Region 3, which encompasses the northeastern border states of Nuevo León and Tamaulipas, contains the industrial hub of Monterrey, while Region 5 contains capital Mexico City and several surrounding states.

The low prices come amid tremendous uncertainty in natural gas markets, with analysts suggesting U.S. prices rising later this year into 2021 as the economic toll from the coronavirus leads to lower gas production.

Sustained $3-plus prices are likely “in our view, as the oil price collapse is set to drive 5.5 Bcf/d of supply declines” from the end of 2019 to the end of 2020, “putting the market 4-5 Bcf/d undersupplied heading into 2021,” Tudor, Pickering, Holt & Co. analysts said earlier this month.

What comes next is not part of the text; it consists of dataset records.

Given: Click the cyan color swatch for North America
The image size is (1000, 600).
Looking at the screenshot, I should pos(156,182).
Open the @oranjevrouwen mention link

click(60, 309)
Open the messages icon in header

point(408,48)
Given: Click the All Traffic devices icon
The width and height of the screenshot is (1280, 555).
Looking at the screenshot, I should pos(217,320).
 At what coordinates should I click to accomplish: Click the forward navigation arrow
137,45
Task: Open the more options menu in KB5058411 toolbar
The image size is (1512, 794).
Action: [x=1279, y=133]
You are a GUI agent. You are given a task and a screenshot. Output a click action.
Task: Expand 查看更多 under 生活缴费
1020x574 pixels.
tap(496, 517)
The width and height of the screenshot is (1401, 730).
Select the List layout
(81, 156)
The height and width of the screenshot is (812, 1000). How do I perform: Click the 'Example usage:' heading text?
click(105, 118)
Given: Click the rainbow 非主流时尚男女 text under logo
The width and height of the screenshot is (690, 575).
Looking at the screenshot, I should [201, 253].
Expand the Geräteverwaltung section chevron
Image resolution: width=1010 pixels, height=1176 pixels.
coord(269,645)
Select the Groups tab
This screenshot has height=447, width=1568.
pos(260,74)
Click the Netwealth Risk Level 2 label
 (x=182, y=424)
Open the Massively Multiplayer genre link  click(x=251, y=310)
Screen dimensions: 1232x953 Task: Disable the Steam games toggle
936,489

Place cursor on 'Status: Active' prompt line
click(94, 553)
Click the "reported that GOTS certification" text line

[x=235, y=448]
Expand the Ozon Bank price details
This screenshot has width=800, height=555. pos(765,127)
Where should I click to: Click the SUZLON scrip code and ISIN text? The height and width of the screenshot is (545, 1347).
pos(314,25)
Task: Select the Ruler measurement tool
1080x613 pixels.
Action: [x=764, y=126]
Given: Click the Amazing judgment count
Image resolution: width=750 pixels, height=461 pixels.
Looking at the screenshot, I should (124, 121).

This would likely translate to an increase in prices in Mexico, as most prices are “really just U.S. prices with a cost element added to move gas from the U.S. to wherever it lands in Mexico,” said NGI’s Patrick Rau, director of strategy and research.

The monthly Henry Hub spot price and the IPGN monthly natural gas price index for example each fell 29% year/year in February, to $1.91/MMBtu and $2.71/MMBtu, respectively.

Gas demand is also being hit in Mexico, with deliveries on the Sistrangas national pipeline system down 10-30% this month as the country’s citizens adhere to stay-at-home measures and industry slows and goes offline.

Crude oil production in Mexico meanwhile rose for a fifth straight month in March, according to data from upstream regulator Comisión Nacional de Hidrocarburos (CNH).

Total output in Mexico averaged 1.75 million b/d last month, compared to 1.69 million b/d in March 2019.

Natural gas production averaged 3.9 Bcf/d, up from 3.7 Bcf/d in March 2019.

Crude output from state oil company Petróleos Mexicanos (Pemex) rose to 1.69 million b/d, compared to 1.65 million b/d in March of last year, while production from private sector operators rose to 50,232 b/d, from 31,450 b/d.

Pemex production of natural gas reached 3.9 Bcf/d, up from 3.7 Bcf/d a year ago, while private sector natural gas output rose to 227 MMcf/d from 165.5 MMcf/d.

Mexico’s rise in production comes just weeks after it agreed to curtail oil production by 100,000 b/d in May and June in a global bid to halt falling oil prices.

Prices however have continued to fall. Mexico’s crude oil export basket price, for which the Maya heavy/sour grade is the main component, stood at $8.53 as of Friday, after averaging $56.01 in 2019.

President Andrés Manuel López Obrador, while insisting that Pemex will not cut back on its spending plans for 2020, has said that due to the low-price environment, Mexico will give priority to “the fields where it costs us the least to extract crude.”

This weekend Pemex said that it was taking workers off rigs in the Gulf of Mexico as a means to combat the coronavirus. Some 259 rig workers disembarked at docks in the Ciudad del Carmen on Sunday. The company said that it has 248 confirmed cases of workers across its operations with the virus.

Pemex releases its 1Q2020 earnings on April 30.